Saw it last night and, while I know I'm in the minority by a fair bit, I was underwhelmed. Grade: C.
I liked:
- Fassbender's Erik, for the most part.
- McAvoy's Xavier, for the most part.
- the several tips of the hat to the early comic & characters (including the costumes)
- the Erik/Charles relationship and development
- how Charles was paralyzed
- the Concentration Camp scenes
- How Erik "disposes of" Shaw
- early, non-hairy Beast
- Havok
- Banshee
- the attempt to get the '60s feel right
- that Fassbender was able to pull off the dramatic final beach scenes wearing that stupid helmet.
I disliked:
- how they barely kept Erik's personality from becoming Logan's
- the first pub scene, where they tried to establish Charles as a roguish ladies man, which he then proceeds not to be for the rest of the movie; totally unnecessary to the plot and slowed the movie down unnecessarily (a recurring theme for me.)
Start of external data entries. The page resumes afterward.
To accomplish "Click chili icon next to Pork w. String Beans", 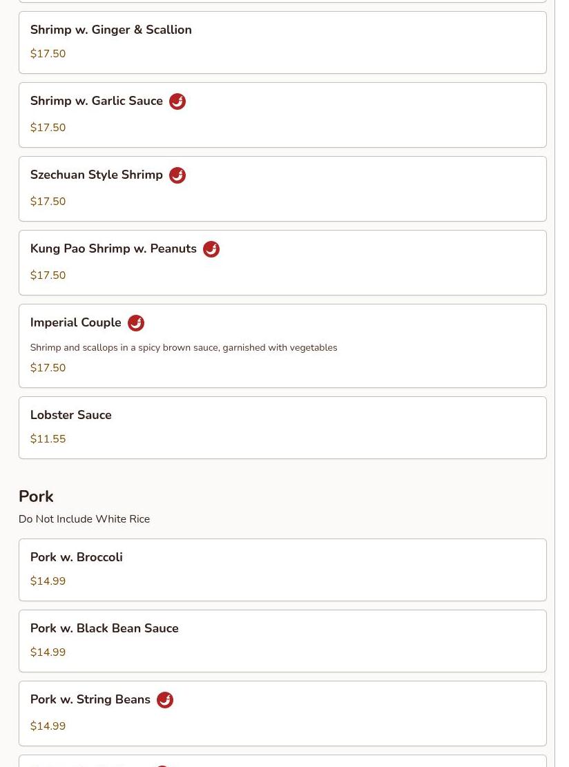I will pos(165,700).
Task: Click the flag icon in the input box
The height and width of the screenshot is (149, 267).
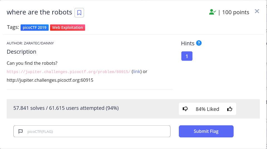Action: click(x=21, y=131)
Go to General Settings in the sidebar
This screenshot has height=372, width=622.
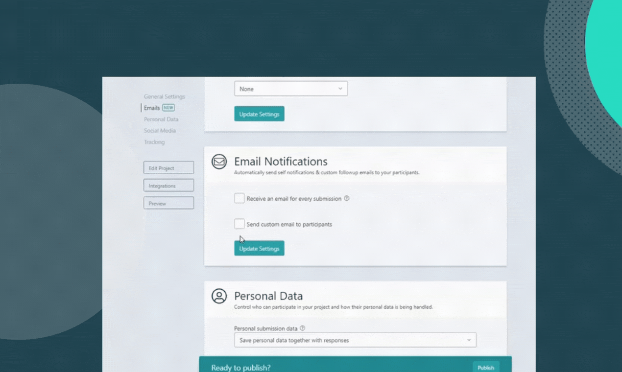pyautogui.click(x=165, y=96)
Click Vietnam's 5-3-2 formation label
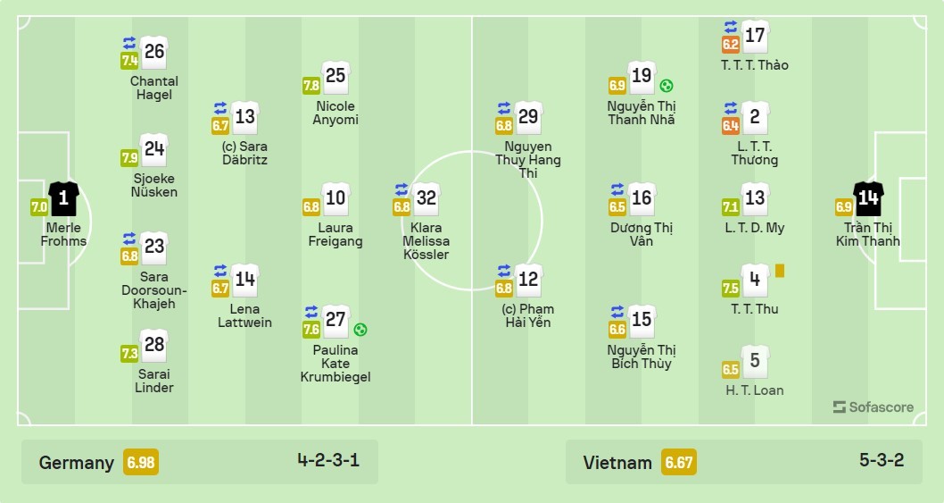Image resolution: width=944 pixels, height=503 pixels. 882,460
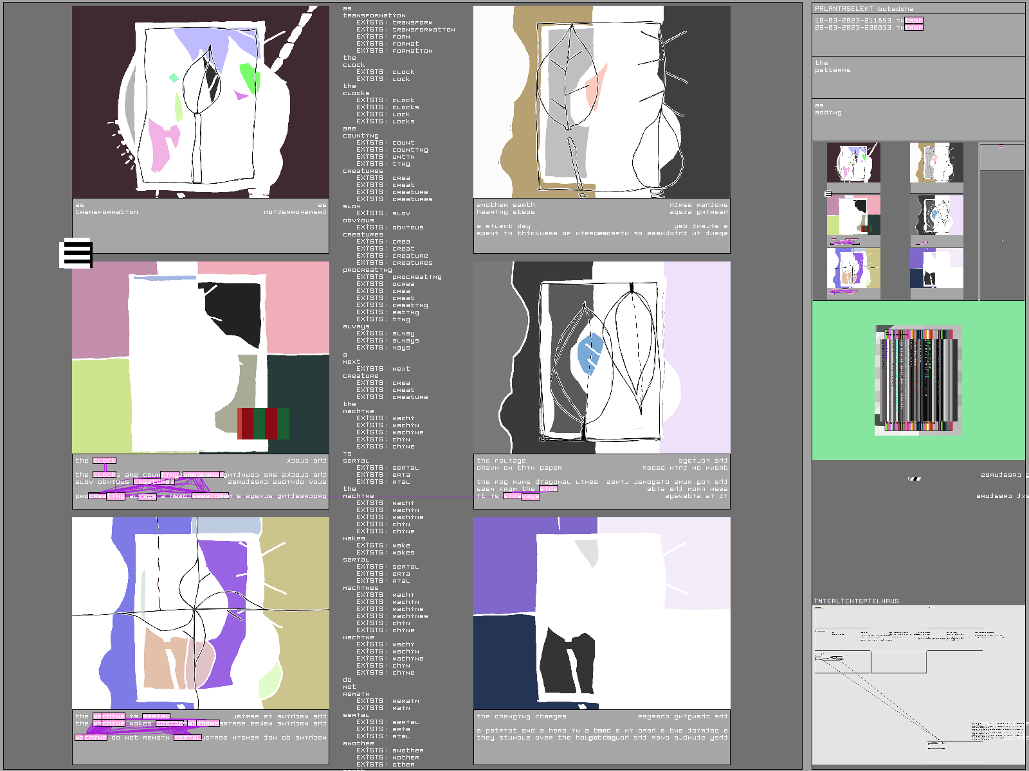Expand 'procreating' word entry in word list
Screen dimensions: 1029x771
[367, 270]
- January Jones (can't act her way out of a paper bag)
- how slow and plodding the movie was. It needed a good editor, and some life. I can't recall ever being bored before in a comic book movie (okay, maybe Daredevil.)
- how they only made a half hearted attempt to get the '60s feel of the movie right; clothes, cars, horn-rimmed glasses and a groovy white sitting room aren't enough, and the other bits they attempted seemed superficial and inconsistently used.
- the "fish bowl" scene, when the CIA facility was attacked and the "kids" all just watched from an incredibly vulnerable position
- that they didn't make me really care about any of the secondary characters, such as Darwin; I felt nothing when he died.
- the "training montage", which seemed to have been intended to be lively and action-packed, instead came off plodding and filled with more comic relief than action.
- the blue Beast make up; HORRIBLE!
- that they used the Moira McTaggart name for a role that was completely unlike her character and could have been filled by any number of other Marvel characters.
- Magneto's helmet. I liked that they brought in the concept and explained it and stayed consistent with X1, but using the actual original design just ended up being comical (and not in a good way.)
It was okay, but just left me more disappointed than entertained. I actually found myself yawning and looking at my watch at points. I'm one of those old time geeks who collected the X-Men comics from the very beginning, so I admit I may be overly critical of the movies. On the other hand, I enjoyed X1 just fine. This had so much potential, and has been so highly touted, I suppose that may have led to some of my disappointment.
Anyway, just one viewer's opinion. No more or less valid than anyone else's, I suppose, but there it is. Let the bashing begin.
I was thinking of posting a full review (I may still do so) but I am pretty much in full agreement with all you said here.
Additionally:
-The villain is all wrong. Really. He was ok when we thought he was a human Nazi conducting a cruel experiment on mutants like Erik (killing his mother to get him to use his abilities) because this would justify Erik's hatred and mistrust of humans that is the core of his very character. Making the villain a mutant really tables all that. Worse is the fact that he is an uber-powerful mutant. Gawd. I'm less interested in how powerful a villain is and more what their character is like.
- The movie was oddly paced. These scenes should have fell in different spots. Usually I am all for a movie having more backstory to tell, but not in this case, and all the various mutant scenes early on would confuse many people. I also was sure going in that the whole Cuban Missile Crisis thing would come earlier in the film, at the end of the first act, and would be followed by action scenes that were a lot more personal later. (other scenes placed in the same spot in a film would be the mansion raid in X2, the Slimer scene in Ghostbusters, the Times Square Goblin Attack in Spider-Man and the Batmobile chase in Batman Begins) Placing the crisis at the end of the film makes the film too busy to have scenes like Xavier's paralysis and Erik's defection play out properly form an emotional level.. there's just too much going on too many onlookers. Also, the training scenes come so close to the end of the film that it seems awkward. The people that wrote this film had no idea how to edit or pace a film. All they had was a lot of energy.